Em uma reportagem da Rede Amazônica exibida há cinco anos, a movimentação no Porto Organizado de Porto Velho aumentou um milhão de toneladas, destes, 80% de soja, entre 2010 e 2014. Na época, o Madeira era escolhido pelo Governo Federal para gerar energia elétrica através de duas usinas hidrelétricas, Jirau e Santo Antônio.
Sobre os ribeirinhos, o professor também de geografia Adnilson de Almeida Silva, especialista representações culturais da Unir, diz que tal população possui uma ligação direta com fatos históricos de ocupação da Amazônia, o que influencia na produção e na pesca.

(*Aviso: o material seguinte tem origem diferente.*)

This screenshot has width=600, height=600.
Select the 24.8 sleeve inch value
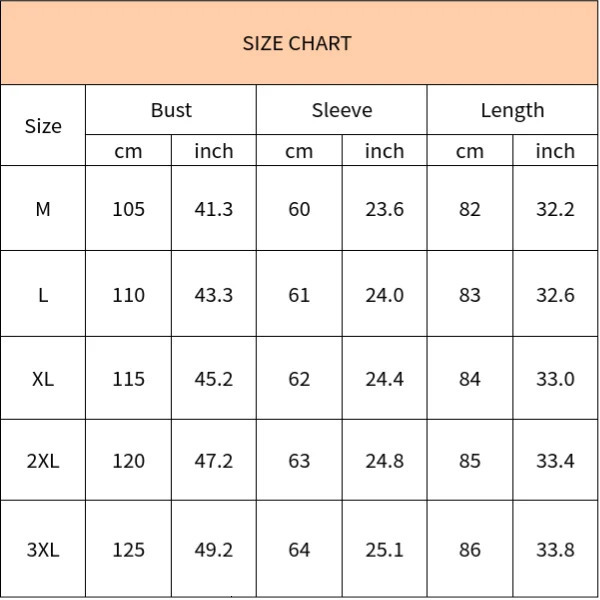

"Para muitos povos, o rio (Madeira) é a base de tudo, a base da vida. Mas eu diria que aqui na nossa região, rio e floresta andam juntos. A ausência da floresta implica na falta de peixe nos rios. Isso falando de um processo natural, vai demorar mais para procriar e, consequentemente, isso trará problemas diretos aos pescadores. A grande parte da população ribeirinha sobrevive da pesca tanto para sua subsistência quanto a comercialização", reforçou Adnilson de Almeida.
De acordo com o professor, um exemplo de como o rio Madeira é fundamental aos ribeirinhos é que, após a oscilação entre os períodos de enchentes e de estiagem, as margens retomam férteis. Segundo ele, é nesses áreas que se planta a macaxeira, o feijão ou a melancia.
"O Madeira tem uma importância gigantesca para essa população. Eu diria que o rio, dada as proporções dele, tem a mesma característica do rio Nilo, no Egito", exemplificou o especialista.